Von Jana Stegemann, Mönchengladbach

Gretas Mutter erhoffte sich eine Antwort von diesem Prozess. Eine Antwort, warum ihre Tochter an dem Ort, den sie so gerne mochte, sterben musste. Diese Antwort hat sie nicht bekommen. Sandra M. hatte alle Vorwürfe zurückgewiesen. Das Landgericht Mönchengladbach hat die Erzieherin am Freitag wegen Mordes schuldig gesprochen und zu einer lebenslangen Haftstrafe verurteilt. Zudem wurde die besondere Schwere der Schuld festgestellt, sodass sie frühestens nach 20 Jahren aus der Haft entlassen werden könnte. Die 25-Jährige nahm das Urteil weinend, aber äußerlich gefasst auf. Sie blickte während der Urteilsverkündung zur Decke.

Fünf Monate lang hatte das Gericht versucht, sich ein Bild von den Umständen zu machen, die zum Tod von Greta in der Kita "Am Steinkreis" im nordrhein-westfälischen Viersen geführt haben. Dafür hörte die Kammer an knapp 20 Verhandlungstagen mehr als 20 Zeuginnen und Zeugen. Es war ein reiner Indizienprozess, Sandra M. hatte am ersten Prozesstag über ihre Verteidiger erklären lassen, unschuldig zu sein.

Greta war am 21. April 2020 am Nachmittag das einzige Kind in der Notbetreuung der Kita und alleine mit der Erzieherin. Laut Staatsanwaltschaft soll Sandra M. dem Mädchen während des Mittagsschlafs den Brustkorb bis zum Atemstillstand zusammengedrückt haben. Greta starb zehn Tage später, einen Tag nach ihrem dritten Geburtstag. Als Todesursache wurde ein Hirnschaden festgestellt als Folge eines Sauerstoffmangels. Der Chefarzt der Kinderklinik zeigte den Fall schließlich an, weil er sich die Todesumstände nicht erklären konnte.

"Wir meinen, dass die Taten Ergebnis erzieherischer Maßnahmen waren"

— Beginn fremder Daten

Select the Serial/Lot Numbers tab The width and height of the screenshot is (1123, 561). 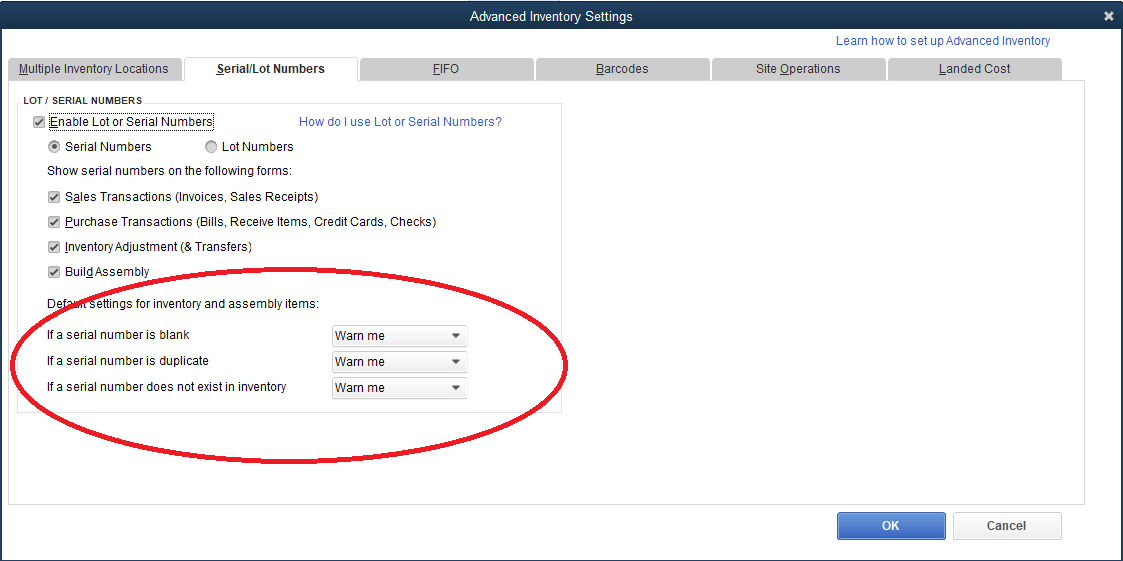pyautogui.click(x=270, y=69)
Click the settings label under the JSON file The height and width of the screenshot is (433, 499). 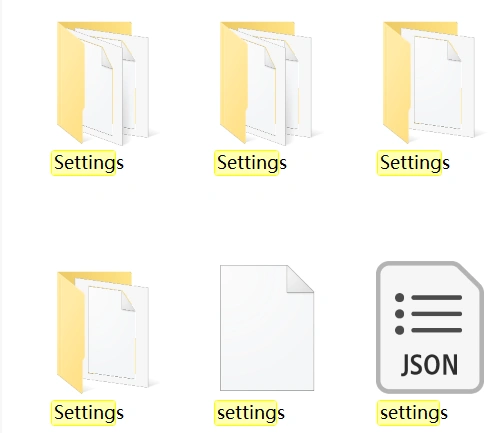click(x=414, y=413)
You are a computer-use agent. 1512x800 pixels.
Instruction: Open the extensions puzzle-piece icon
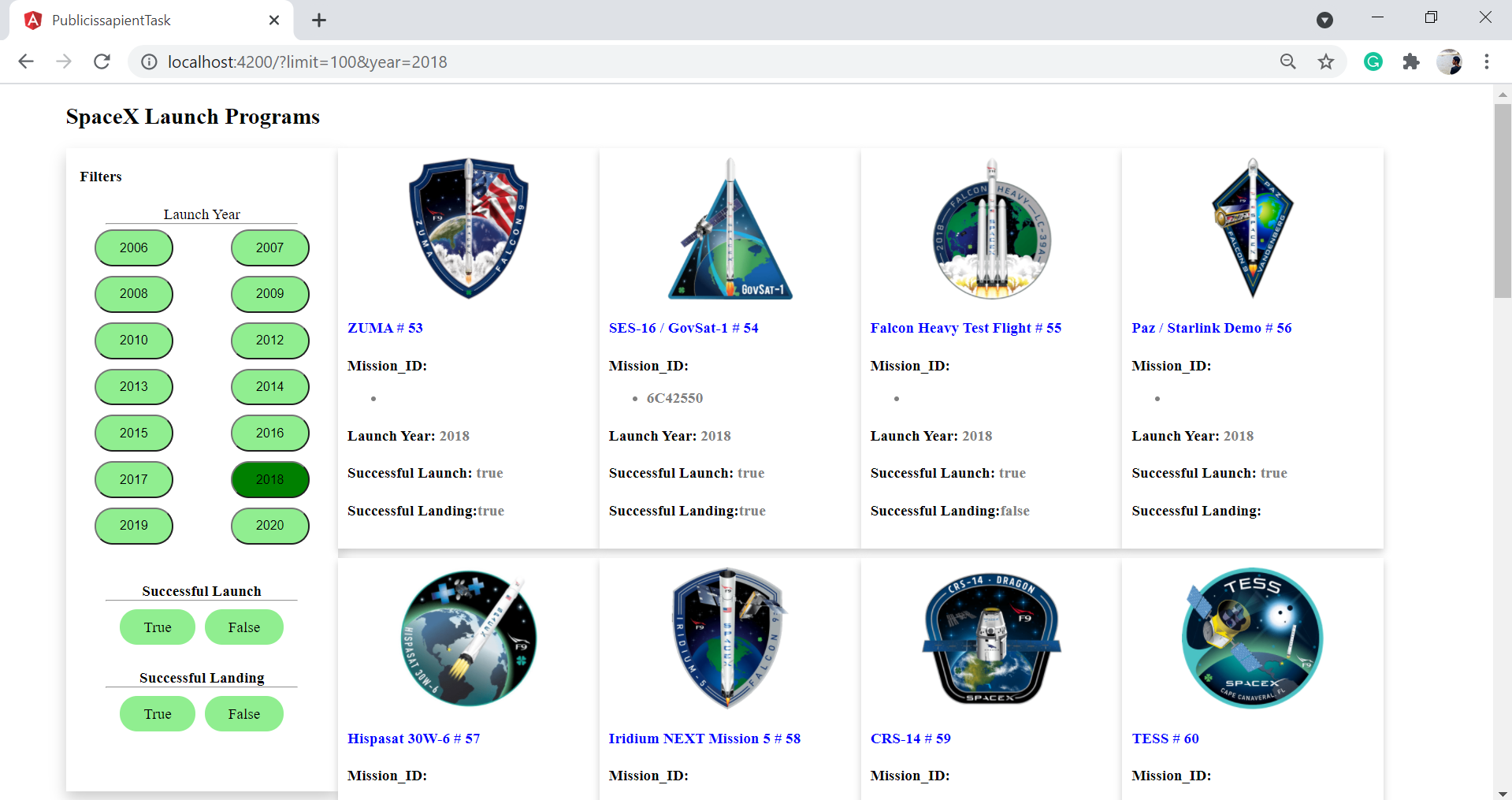tap(1411, 61)
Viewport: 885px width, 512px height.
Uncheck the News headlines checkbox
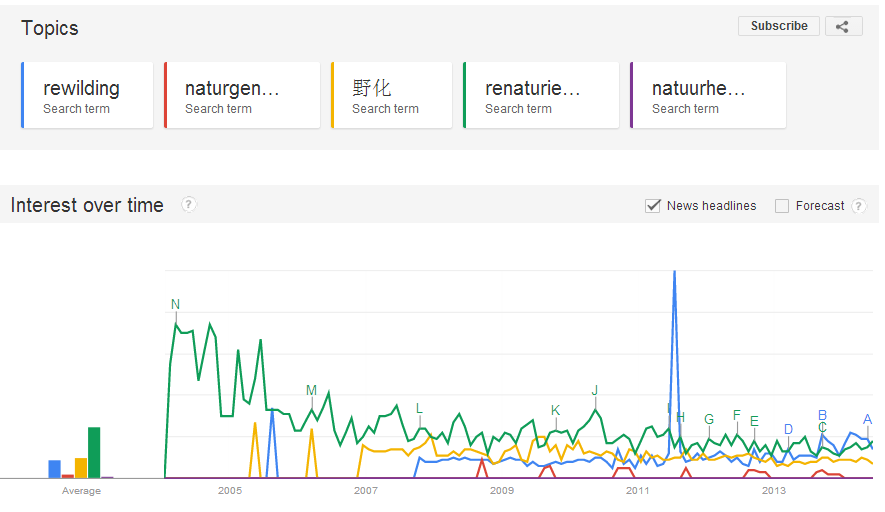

"Viele Indizien wurden hier zu einer Gewissheit", sagte der Vorsitzende Richter Lothar Beckers am Freitagnachmittag. "Der Fall ist medizinisch so gut und zeitnah untersucht worden, wie wir es hier vor Gericht wohl noch nie hatten. Greta wurde medizinisch auf den Kopf gestellt." Allein die Krankenakte des Mädchens umfasst 400 Seiten; das Mädchen wurde bis zu seinem Tod knapp zwei Wochen in einer Kinderklinik behandelt. "Und alle Fachleute haben keine natürliche Ursache für ihren Tod feststellen können. Im Gegenteil: Ihre Kinderärzte berichteten von einem kerngesunden Kind." Die Kammer sei daher der festen Überzeugung, dass sich der Fall so zugetragen hat, wie die Staatsanwaltschaft ihn angeklagt hatte.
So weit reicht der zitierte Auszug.